(WRITTEN REQUEST): Swap "particular" for "specific" in the rows from the beginning through the line containing "Locate an element", and give that part again with everything else unchanged.

━━━━━━━━

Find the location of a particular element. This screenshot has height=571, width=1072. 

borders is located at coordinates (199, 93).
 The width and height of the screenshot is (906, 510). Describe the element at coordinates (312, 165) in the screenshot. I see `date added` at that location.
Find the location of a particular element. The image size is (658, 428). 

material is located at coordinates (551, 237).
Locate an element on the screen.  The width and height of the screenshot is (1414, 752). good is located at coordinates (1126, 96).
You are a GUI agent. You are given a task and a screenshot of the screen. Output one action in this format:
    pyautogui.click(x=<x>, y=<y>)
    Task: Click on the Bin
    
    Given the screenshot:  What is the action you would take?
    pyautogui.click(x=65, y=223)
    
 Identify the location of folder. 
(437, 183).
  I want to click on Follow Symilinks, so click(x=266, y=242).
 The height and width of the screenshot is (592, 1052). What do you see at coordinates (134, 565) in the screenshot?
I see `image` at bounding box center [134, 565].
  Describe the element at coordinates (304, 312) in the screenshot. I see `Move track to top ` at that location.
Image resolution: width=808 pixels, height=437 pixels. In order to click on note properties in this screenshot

━━━━━━━━

(FINISHED TASK):
Find the location of a specific element. This screenshot has height=571, width=1072. 

borders is located at coordinates (199, 93).
 The width and height of the screenshot is (906, 510). Describe the element at coordinates (312, 165) in the screenshot. I see `date added` at that location.
Find the location of a specific element. The image size is (658, 428). 

material is located at coordinates (551, 237).
Locate an element on the screen.  The width and height of the screenshot is (1414, 752). good is located at coordinates (1126, 96).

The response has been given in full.